■ **WHAT THE EXERCISE ASKS**:
A complete answer includes every line below with the word "click".

■ **DATA SHOWN**:
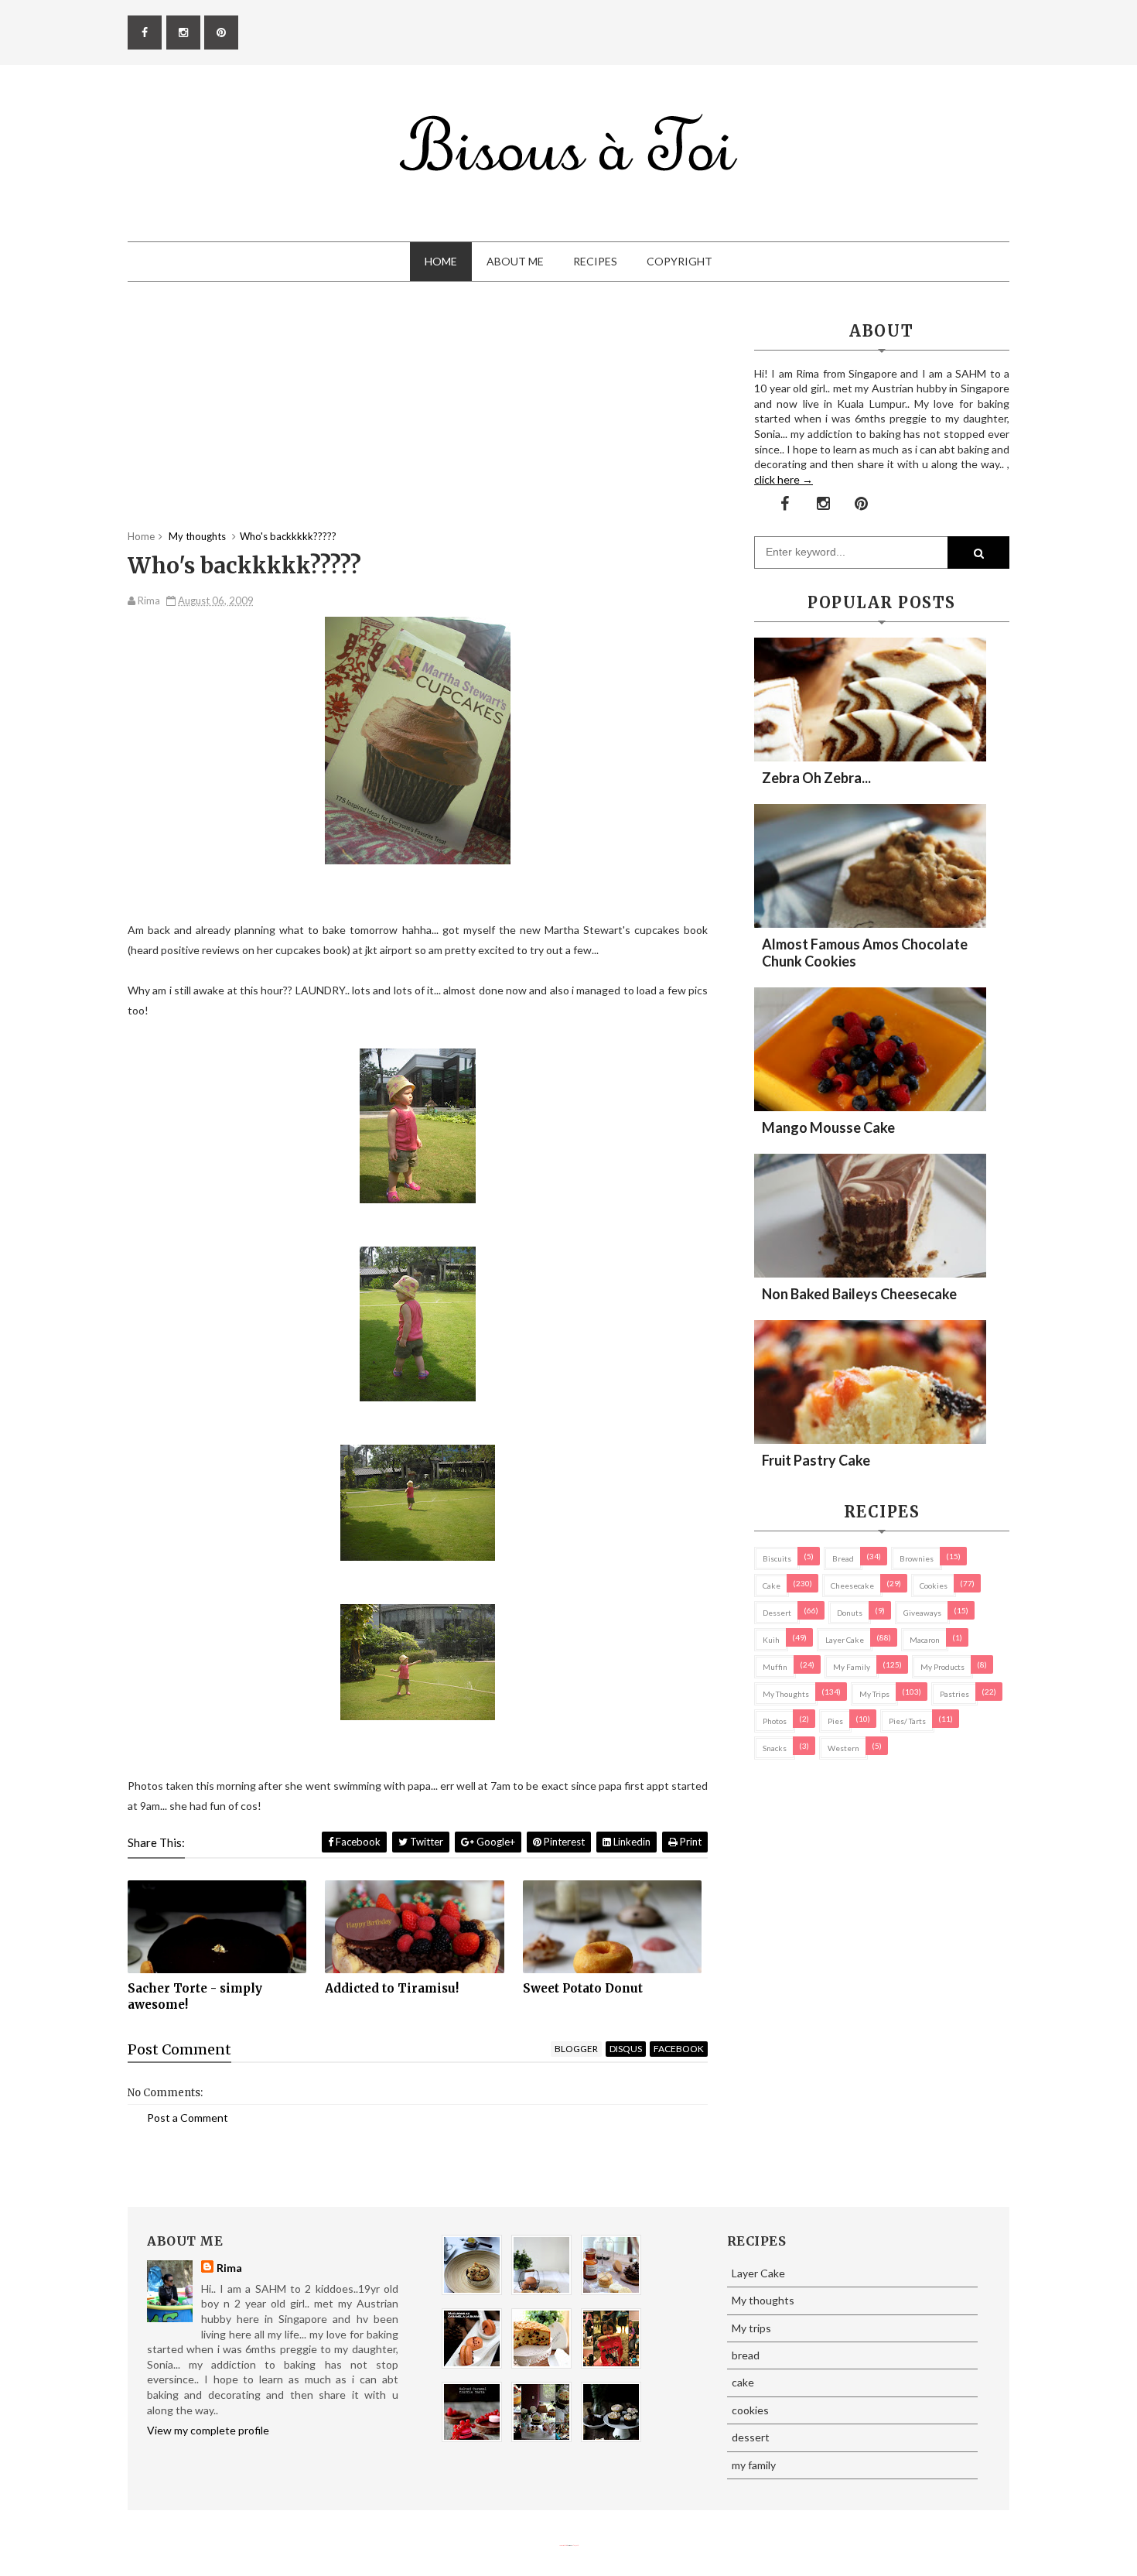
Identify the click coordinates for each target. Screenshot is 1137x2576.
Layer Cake (844, 1639)
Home (441, 261)
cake (771, 1585)
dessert (777, 1612)
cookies (933, 1585)
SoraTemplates (563, 2545)
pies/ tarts (907, 1721)
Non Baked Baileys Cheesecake (859, 1293)
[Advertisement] (418, 421)
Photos (775, 1721)
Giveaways (922, 1612)
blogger (576, 2048)
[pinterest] (221, 32)
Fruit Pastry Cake (816, 1460)
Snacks (775, 1748)
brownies (917, 1558)
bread (843, 1558)
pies (835, 1721)
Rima (229, 2267)
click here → (783, 479)
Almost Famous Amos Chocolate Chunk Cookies (865, 953)
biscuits (777, 1558)
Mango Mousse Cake (828, 1127)
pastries (954, 1694)
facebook (679, 2048)
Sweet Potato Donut (583, 1988)
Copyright (679, 261)
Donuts (849, 1612)
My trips (874, 1694)
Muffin (775, 1666)
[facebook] (145, 32)
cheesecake (852, 1585)
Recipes (595, 261)
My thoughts (786, 1694)
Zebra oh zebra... (816, 777)
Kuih (771, 1639)
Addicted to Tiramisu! (392, 1988)
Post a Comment (187, 2117)
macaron (925, 1639)
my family (851, 1666)
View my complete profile (208, 2430)
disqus (625, 2048)
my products (942, 1666)
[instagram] (183, 32)
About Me (515, 261)
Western (843, 1748)
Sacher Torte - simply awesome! (195, 1996)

■ **FINISHED EXERCISE**:
Identify the click coordinates for each target. Screenshot is 1137x2576.
click here → (783, 479)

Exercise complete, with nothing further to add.